Originally posted by: MrDudeMan
Originally posted by: kevinthenerd
Originally posted by: 91TTZ
Originally posted by: kevinthenerd
You don't need an engine lift to work on a Wankel. They're extremely light. A stock two-rotor from a first-gen (which had a carburetor and was in a crappy state of tune) gave over 100hp, so 300hp from a six-rotor is the bare minimum starting point. In a Wankel you have all different porting options ranging from stock to race, including J porting, bridge porting, and peripheral porting. You can order custom race engines and whatnot from Pineapple Racing, and perhaps on their website, you can get an idea of what that engine can do before you raise the ignorant flag.
Don't forget about the Mazda 787B. It used basically a Cosmo engine (3-rotor) to develop so much horsepower that it was quickly banned.
The wankel is not that light. You still need an engine lift to work on it, unless you can curl 250-300 lbs while you unbolt it.
It's also a horribly inefficient engine. People that are amazed by them often don't just understand them. They are not as reliable as a piston engine and get worse gas mileage for the same power produced.
Most of the fools that argue with me about this believe that the rotors in those engines spin at 8,000+ rpms. They just don't understand how they work.
...snipped useless code...
What the hell did that prove? That doesn't mean you understand how it works. It just means you can program in basic (haha...).
First of all, I'm a MECHANICAL engineering major. I'm not half the computer guy I used to be. It's perfectly acceptable that BASIC is my preferred language. I can read and write in other languages, but BASIC is my favorite. I know it sucks, but it's not worth my time becoming an uber geek and acquiring that level of fluency in another language because I'm not going to be a programmer for the rest of my life.

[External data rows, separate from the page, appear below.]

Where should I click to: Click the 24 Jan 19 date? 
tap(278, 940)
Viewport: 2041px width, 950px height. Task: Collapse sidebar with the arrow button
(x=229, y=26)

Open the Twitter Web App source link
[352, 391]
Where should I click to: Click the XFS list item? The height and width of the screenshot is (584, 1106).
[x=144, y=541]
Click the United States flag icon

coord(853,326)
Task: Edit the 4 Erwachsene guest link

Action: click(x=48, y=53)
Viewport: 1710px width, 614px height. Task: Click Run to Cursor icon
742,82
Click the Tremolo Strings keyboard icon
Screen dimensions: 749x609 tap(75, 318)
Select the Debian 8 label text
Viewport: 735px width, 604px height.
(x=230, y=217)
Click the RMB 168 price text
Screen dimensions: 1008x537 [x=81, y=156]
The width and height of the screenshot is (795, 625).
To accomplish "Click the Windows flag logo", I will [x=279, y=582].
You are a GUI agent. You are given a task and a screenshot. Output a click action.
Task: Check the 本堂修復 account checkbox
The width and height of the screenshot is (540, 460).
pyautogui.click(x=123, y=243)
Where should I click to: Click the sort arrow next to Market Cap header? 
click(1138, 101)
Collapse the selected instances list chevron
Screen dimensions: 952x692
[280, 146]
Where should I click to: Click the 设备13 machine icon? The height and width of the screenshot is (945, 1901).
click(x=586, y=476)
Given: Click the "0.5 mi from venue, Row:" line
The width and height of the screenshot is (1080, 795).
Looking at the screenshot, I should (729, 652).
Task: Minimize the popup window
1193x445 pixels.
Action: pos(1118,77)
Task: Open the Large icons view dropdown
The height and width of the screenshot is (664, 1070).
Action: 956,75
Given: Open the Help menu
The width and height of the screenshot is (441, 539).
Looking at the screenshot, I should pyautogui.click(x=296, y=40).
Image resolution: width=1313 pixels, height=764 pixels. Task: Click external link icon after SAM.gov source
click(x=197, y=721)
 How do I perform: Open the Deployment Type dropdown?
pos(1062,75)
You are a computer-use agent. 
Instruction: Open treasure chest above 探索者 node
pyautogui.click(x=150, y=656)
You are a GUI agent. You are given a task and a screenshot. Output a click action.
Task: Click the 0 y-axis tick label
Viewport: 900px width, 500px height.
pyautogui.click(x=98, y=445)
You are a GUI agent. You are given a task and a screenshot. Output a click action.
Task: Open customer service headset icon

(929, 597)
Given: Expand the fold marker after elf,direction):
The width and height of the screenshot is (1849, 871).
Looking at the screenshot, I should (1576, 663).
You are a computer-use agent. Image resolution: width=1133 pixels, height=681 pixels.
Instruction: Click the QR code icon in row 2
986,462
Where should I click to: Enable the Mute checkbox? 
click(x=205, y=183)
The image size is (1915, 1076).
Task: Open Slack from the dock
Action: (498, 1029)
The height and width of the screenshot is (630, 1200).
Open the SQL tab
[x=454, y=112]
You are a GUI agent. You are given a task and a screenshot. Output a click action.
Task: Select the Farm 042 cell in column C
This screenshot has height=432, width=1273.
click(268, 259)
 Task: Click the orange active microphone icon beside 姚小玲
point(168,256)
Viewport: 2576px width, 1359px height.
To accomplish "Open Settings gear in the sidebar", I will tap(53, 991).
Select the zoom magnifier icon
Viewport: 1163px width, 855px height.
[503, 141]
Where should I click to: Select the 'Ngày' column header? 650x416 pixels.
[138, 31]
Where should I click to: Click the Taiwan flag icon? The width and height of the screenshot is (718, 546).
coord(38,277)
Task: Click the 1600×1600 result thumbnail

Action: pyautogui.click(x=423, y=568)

That code was just a start. Later I'll add Monte Carlo integration routines to determine the chamber volume with respect to time for comparison with a piston engine with a given rod-to-stroke ratio. I'll change the shape of the rotor to more closely resemble an actual Wankel rotor. Eventually I'll go 3-D and add the eccentric shaft and housing and apex seals.
The most difficult aspects of my model are going to involve turbulent CFD, especially in the combustion model. Engineers don't know how to properly model turbulent combustion yet, and laminar flame modeling leaves results that are at minimum 10% off.
I could tell you how a Wankel basically works, but I'd invariably end up reciting a summary of the Wikipedia article.
http://en.wikipedia.org/wiki/Wankel_rotary_engine
Some basic rebuilding information can be found at...
http://www.rebuildingrotaryengines.com/
A basic understanding of internal combustion engines (assuming a working background in engineering thermodynamics) can be found in the industry-standard text...
Internal Combustion Engine Fundamentals by John B Heywood
http://www.amazon.com/Internal...qid=1185241458&sr=11-1
What do you want from me? Believe what you want about my credentials.
Edit/PS:
There are 168 hours in a week and just over 52 of those in a year. I'll only get between 24 and 120 of those for my total lifetime... 24 if I die now and 120 if I end up close to a world record. No matter how you slice it, life is short. In my finite amount of time on earth, I hope that I won't have as a claim to fame that I could fit the credibility requirements of everyone I met. If I tried to do that throughout life I'd always end up paying for it dearly by spending opportunities elsewhere.